In Deinem, wie ich finde, schlimmen Fall will ich Dir mal etwas erzählen:
Alkoholismus hat in meiner Familie eine lange Tradition. Meine Oma soff, meine beiden Onkel (Söhne der saufenden Oma) soffen ebenfalls. Der Ältere der Beiden war ganz offensichtlich Alkoholiker, sein erster Akt, wenn er mal aus seinem knapp 300 km entfernten Wohnort zu Besuch kam, war die Schnapsbar zu öffnen und sich ungeniert zu bedienen. Als mein Vater (der einzige der Brüder, der keine Zeichen von Alkoholabhänigkeit zeigt) dieses Verhalten ansprach, ging mein Onkel eben plötzlich immer sein Auto tanken...das dauerte 15 Minuten, danach hatte er ne ordentliche Fahne. Der jüngere Onkel (mein Lieblingsonkel) hatte Probleme im Beruf...immer wieder wurde er von einer Referendarstelle zur anderen geschoben, ohne fest übernommen zu werden. Im Nachhinein betrachtet hat dies sein Selbstvertrauen offenbar ziemlich kaputtgemacht. Er hatte gewaltig zugenommen, war aber nach wie vor immer nett zu mir, so, wie man sich nen lieben Onkel eben wünscht. Als ich 14 war, kam ich gerade aus einem Auslandsurlaub mit meinen Fußballverein wieder, als man mir sagte, daß man meinen Onkel mit Gelbsucht ins Krankenhaus eingeliefert hatte. Als ich ihn besuchte, sollte ich auf Wunsch meiner Eltern von meinem Urlaub erzählen...ich fand es unheimlich unpassend, weil ich ihm ansah, daß er genau wußte, daß es nicht nur ne einfache Gelbsucht war. Es stand ihm ins Gesicht geschrieben, daß er Todesangst hatte. Die Hoffnung, meine Reiseerzählungen würden ihn aufmuntern, waren natürlich von vorneherein zum Scheitern verurteilt. Er war danach noch trauriger, denn er wußte, er würde sein geliebtes Frankreich nie wiedersehen, nie mehr eines der Loire-Schlößer besuchen können.
Zwei Wochen später hat die Dialyse nicht mehr angeschlagen und mein Onkel starb im Alter von 30 Jahren. Nie wieder hat mich der Tod eines Menschen so bewegt wie seiner...ich fand es unfair, daß so ein lieber Mensch so früh gehen mußte und ich hasste Gott dafür.
Einer seiner letzten Einträge in sein Tagebuch kurz vor seinem Tod lautete:
Bin ins Krankenhaus eingeliefert worden mit Gelbsucht..........Alkohol ?

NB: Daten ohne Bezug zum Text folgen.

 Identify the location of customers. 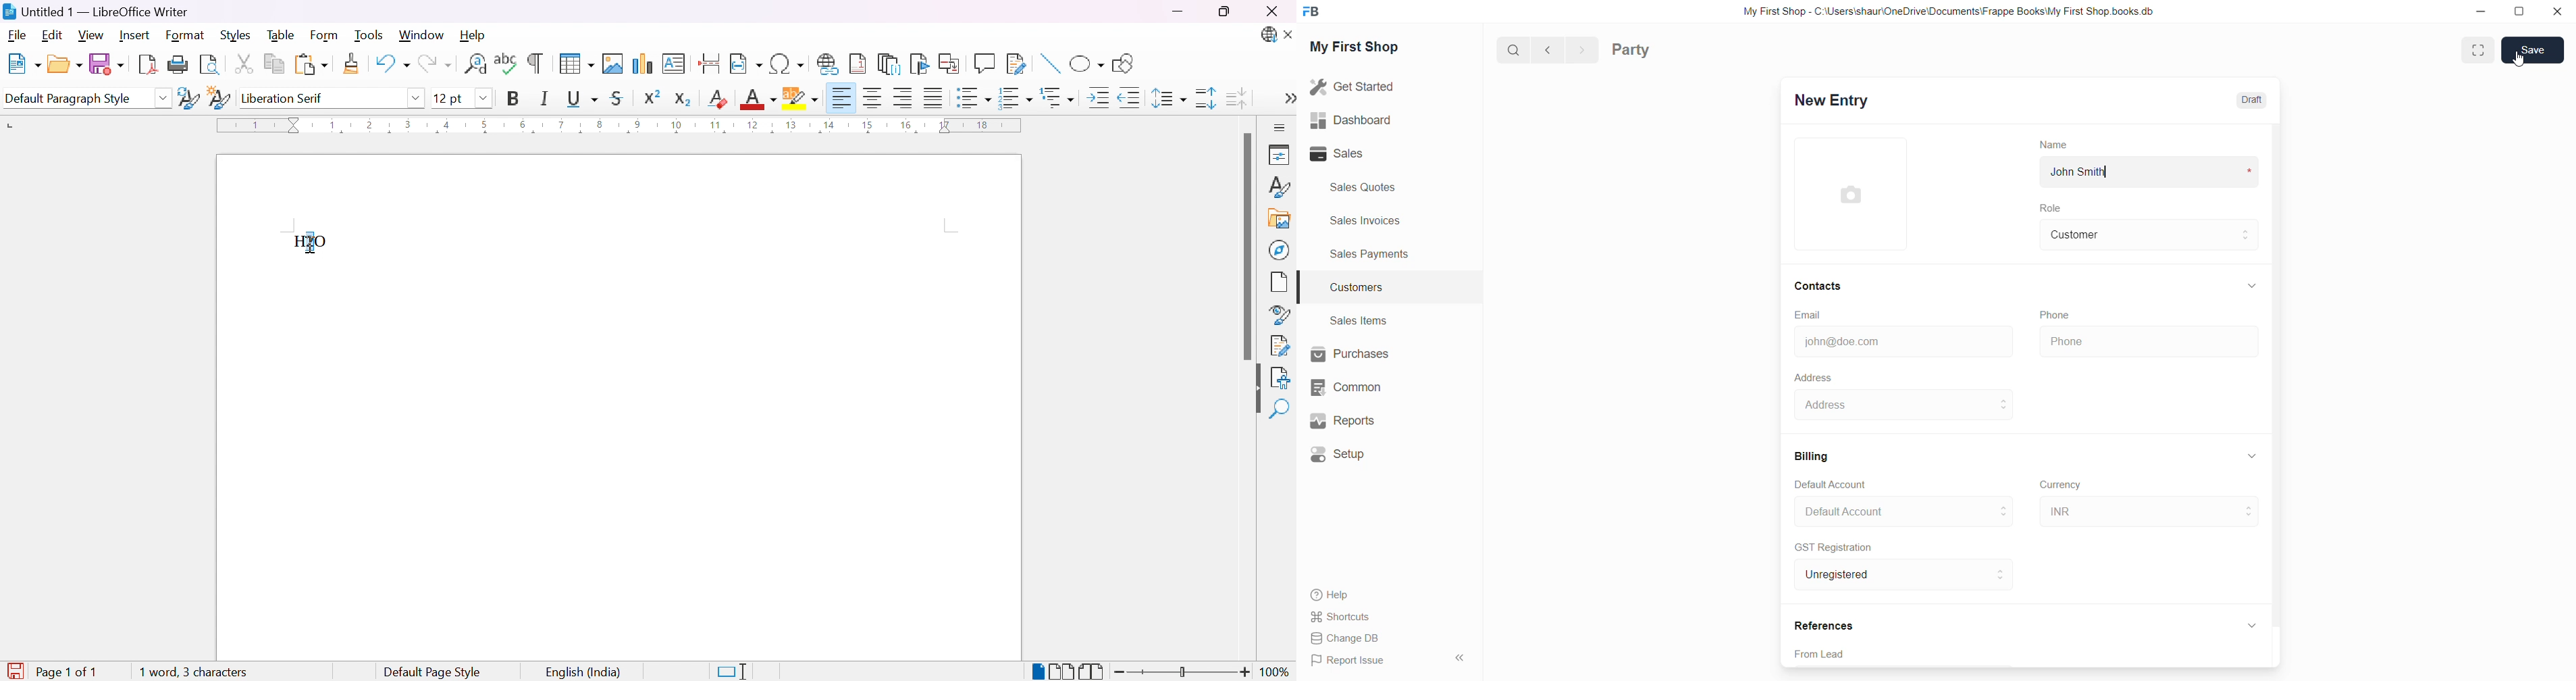
(1367, 288).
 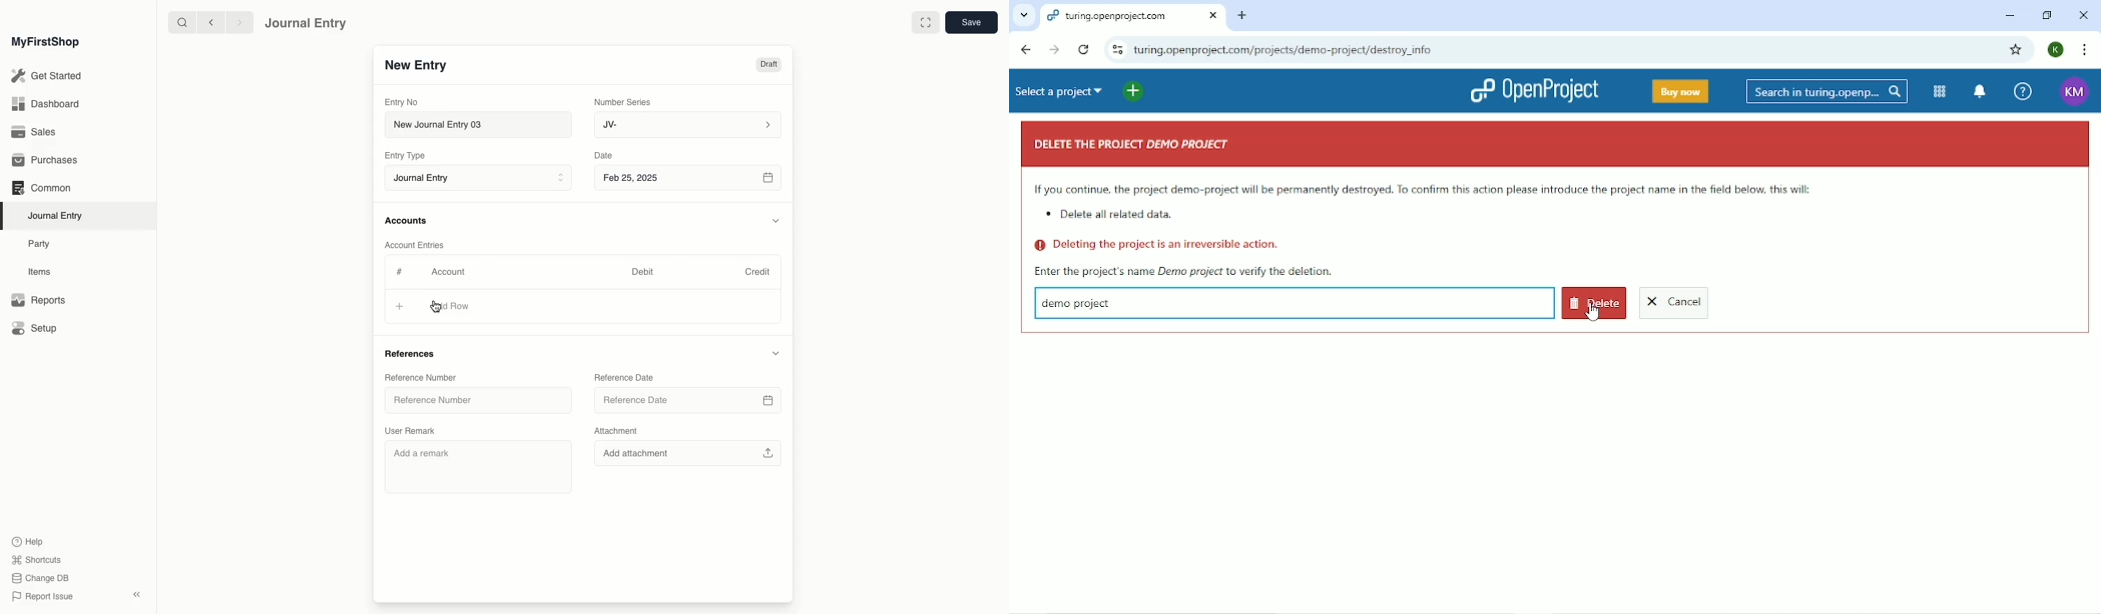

Ich weiß, daß er es in den letzten Tagen realisiert hat, daß es der Alkohol war, der ihm das Leben genommen hat. Aber noch wenige Wochen, Tage vorher war er nicht bereit, seine Krankheit anzuerkennen, sich selbst klarzumachen, daß er Alkoholiker ist.
Als meine Eltern seine Wohnung ausgeräumt hatten, wurden hinter der Wohnzimmercouch ungefähr 20 Flaschen Wein gefunden. Er hat sich nicht einmal die Mühe gemacht, die Flaschen zu verräumen.
Ich weiß, daß mein Vater meinen Onkel immer und immer wieder auf seinen Alkoholmißbrauch angesprochen hat...ich habe erst sehr viel später realisiert, warum mein Vater sich mit unserem lieben Onkel so oft gestritten hat (was ich damals als Kind unfair fand und meinem Vater übel anlastete)...er wollte ihn von seiner Sucht losbringen und hat es nicht geschafft.
Was ich Dir damit eigentlich sagen will:
Man hat wirklich keine Chance, den Alkoholiker zu bekehren, zu ändern, ihm zu helfen. Mein Vater konnte seinen Bruder nicht retten, Du kannst Deinen Vater nicht retten, obwohl ihr Beide alles versucht habt.
Du darfst auf keinen Fall den Fehler machen und Dich jetzt schuldig fühlen. Akzeptiere seine Krankheit und versuche, die Zeit, die Euch noch bleibt, sinnvoll und liebevoll zu nutzen. Das ist das Einzige, was Dir bleibt.